Instructions:
**a)** List the kinds of paintings Gubler made, as named in the text about his life and work.
**b)** Pick up the text about Gubler's life and work where it ends, and continue it.

Quoted passage:
Gubler attended the teacher training college in Küsnacht from 1914 to 1918, but did not complete the course. He also studied at the Zeichenschule Rheingold and the Kunstgewerbeschule Zürich. Around 1914, he met the art dealer and collector Han Coray, whose purchases helped him support himself as an artist from 1919 to 1929. From 1916, Gubler became part of artistic and literary circles in Zurich, including artists associated with Dada. Through his friendship with Else Lasker-Schüler, the Berlin art dealer Paul Cassirer became aware of his work.

Gubler first travelled to Florence in 1920. He returned there in 1923, and then lived and worked intermittently on the island of Lipari until 1928. He married Maria Gronenschild in 1927.

From 1930 to 1937, Gubler lived in Paris. From January 1932 to summer 1937, he had a studio in Montrouge. During this period, he held a Swiss federal art scholarship from 1932 to 1934. In 1937, he moved into his own studio house in Unterengstringen, near Fahr Convent.

In 1957, Gubler developed a serious heart condition, and his work became increasingly limited. From 1958, he spent long periods in clinics, first in Kreuzlingen and then in Préfargier. After his wife’s death in 1961, he no longer painted. In 1969, he moved to the Burghölzli clinic in Zurich, where he died on 29 July 1973.

==Work==
Gubler’s early work was associated with Expressionism and later moved towards New Objectivity. During his years in Lipari, he painted figures and landscapes marked by brighter light, softer colour and freer brushwork. By the late 1920s, black outlines became more prominent in his work, and he paid closer attention to composition and surface structure.

Gubler painted landscapes, still lifes, figure paintings, multi-figure compositions and self-portraits. He often returned to a narrow set of subjects, treating them less as ends in themselves than as a way to develop his painting. After settling in Unterengstringen, near Zurich, in 1937, he repeatedly took subjects from the area around his studio above the Limmat River. Among these were the Schlieren gasworks and Fahr Convent.

Source data:
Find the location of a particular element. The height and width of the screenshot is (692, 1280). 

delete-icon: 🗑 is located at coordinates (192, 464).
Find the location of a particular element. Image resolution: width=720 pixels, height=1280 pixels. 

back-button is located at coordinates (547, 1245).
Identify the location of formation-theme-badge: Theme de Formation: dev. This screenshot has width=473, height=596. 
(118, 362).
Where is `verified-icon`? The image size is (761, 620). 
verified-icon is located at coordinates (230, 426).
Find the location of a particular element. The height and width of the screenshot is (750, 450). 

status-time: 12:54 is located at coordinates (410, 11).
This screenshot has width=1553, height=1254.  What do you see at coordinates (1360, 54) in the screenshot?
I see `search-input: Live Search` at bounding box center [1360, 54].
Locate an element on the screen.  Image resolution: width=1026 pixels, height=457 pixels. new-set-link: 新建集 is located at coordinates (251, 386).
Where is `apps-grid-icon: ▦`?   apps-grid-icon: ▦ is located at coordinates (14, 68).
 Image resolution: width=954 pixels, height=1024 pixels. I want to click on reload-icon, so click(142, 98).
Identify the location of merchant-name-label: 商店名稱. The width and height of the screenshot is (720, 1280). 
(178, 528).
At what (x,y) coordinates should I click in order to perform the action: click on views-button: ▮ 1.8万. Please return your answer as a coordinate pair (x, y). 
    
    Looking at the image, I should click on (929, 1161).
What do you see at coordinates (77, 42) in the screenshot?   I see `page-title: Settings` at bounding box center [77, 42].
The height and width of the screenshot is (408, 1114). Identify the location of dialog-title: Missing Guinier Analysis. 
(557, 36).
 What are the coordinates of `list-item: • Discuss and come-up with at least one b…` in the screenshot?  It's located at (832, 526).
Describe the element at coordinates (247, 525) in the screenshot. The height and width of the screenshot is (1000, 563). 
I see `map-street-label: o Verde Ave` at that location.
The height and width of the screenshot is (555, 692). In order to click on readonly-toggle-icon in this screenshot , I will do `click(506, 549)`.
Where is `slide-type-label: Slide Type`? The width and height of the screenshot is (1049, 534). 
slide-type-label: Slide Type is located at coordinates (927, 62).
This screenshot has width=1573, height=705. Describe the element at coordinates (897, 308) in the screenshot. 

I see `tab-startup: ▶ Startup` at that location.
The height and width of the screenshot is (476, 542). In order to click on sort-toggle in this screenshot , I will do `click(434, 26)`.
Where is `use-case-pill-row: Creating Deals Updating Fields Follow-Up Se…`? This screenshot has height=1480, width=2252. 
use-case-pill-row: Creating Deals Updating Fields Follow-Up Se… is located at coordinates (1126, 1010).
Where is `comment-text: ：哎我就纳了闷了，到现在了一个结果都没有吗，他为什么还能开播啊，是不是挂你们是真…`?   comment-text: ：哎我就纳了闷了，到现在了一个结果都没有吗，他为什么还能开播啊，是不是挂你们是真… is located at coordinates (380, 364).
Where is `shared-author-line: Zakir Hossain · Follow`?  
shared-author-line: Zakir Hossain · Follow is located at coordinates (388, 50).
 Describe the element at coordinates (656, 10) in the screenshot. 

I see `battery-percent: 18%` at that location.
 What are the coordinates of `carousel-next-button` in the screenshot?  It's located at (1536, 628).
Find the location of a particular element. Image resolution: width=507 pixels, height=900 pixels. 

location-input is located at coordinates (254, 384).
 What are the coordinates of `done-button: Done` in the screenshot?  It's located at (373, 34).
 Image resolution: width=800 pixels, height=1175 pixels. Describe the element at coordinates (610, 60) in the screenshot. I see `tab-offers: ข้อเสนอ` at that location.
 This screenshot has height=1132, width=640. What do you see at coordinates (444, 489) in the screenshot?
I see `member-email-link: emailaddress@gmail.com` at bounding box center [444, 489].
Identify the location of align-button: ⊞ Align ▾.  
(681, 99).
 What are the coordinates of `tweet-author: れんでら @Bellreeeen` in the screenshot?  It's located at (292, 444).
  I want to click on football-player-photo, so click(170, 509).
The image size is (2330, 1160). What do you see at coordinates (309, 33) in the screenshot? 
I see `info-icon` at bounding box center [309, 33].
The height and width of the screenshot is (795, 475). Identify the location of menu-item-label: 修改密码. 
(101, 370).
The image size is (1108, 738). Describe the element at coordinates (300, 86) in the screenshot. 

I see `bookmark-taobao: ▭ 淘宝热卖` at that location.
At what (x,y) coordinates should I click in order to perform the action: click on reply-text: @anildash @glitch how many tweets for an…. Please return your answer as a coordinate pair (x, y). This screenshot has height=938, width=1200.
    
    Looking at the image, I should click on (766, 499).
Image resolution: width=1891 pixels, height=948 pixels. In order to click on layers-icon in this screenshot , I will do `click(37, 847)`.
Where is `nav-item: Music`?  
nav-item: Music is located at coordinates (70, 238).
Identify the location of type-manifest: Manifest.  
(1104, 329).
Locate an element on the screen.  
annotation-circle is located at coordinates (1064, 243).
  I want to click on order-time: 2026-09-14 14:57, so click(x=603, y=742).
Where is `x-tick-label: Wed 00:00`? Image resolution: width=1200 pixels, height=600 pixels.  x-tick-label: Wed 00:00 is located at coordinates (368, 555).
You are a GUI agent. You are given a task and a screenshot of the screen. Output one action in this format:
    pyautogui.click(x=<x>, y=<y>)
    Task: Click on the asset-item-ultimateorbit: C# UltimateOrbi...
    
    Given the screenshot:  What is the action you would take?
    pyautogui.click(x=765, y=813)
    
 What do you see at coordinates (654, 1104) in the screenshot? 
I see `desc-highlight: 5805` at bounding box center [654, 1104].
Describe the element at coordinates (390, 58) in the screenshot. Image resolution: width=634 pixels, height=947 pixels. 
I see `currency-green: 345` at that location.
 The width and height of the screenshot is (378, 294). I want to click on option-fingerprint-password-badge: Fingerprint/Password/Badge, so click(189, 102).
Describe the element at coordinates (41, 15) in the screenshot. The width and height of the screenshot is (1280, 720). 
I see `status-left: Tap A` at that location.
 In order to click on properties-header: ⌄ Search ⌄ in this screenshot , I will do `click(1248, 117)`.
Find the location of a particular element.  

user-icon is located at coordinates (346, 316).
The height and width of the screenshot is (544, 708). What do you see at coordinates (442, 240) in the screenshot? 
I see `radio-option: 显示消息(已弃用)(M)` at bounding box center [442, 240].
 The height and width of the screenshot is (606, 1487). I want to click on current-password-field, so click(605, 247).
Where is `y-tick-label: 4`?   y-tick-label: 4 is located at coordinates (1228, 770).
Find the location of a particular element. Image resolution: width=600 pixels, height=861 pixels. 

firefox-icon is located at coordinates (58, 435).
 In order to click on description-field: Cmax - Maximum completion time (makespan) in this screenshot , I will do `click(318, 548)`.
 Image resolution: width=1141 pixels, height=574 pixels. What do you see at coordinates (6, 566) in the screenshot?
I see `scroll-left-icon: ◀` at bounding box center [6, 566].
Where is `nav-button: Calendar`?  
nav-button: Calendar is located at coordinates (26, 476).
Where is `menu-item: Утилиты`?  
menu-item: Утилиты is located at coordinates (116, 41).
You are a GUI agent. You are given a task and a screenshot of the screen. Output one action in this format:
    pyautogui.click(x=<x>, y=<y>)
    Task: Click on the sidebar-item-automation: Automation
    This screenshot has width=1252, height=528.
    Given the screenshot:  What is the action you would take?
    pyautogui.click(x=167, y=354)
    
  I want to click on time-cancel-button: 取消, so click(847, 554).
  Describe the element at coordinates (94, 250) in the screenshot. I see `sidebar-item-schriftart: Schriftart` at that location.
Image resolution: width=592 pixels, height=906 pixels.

Answers by task:
**a)** Landscapes, still lifes, figure paintings, multi-figure compositions, self-portraits

**b)**
Between 1937 and 1950, Gubler frequently developed pictures in series, especially self-portraits, standing female figures and landscapes around Fahr Convent. These serial works were not simple variations, but attempts to give greater precision to a chosen theme. By the mid-1940s, his colours intensified and his handling of form became more expressive. After a 1949 trip to Venice, he painted a series of Venice landscapes. These works marked a further shift, as the depicted objects became harder to read and colour and form suggested the subject rather than describing it directly. From 1953 to 1957, Gubler made hundreds of coloured drawings related to Ernest Hemingway’s novella The Old Man and the Sea.

After his illness began in 1957, Gubler continued to paint and draw for several years. Around 400 works from this late period remained out of public view for decades.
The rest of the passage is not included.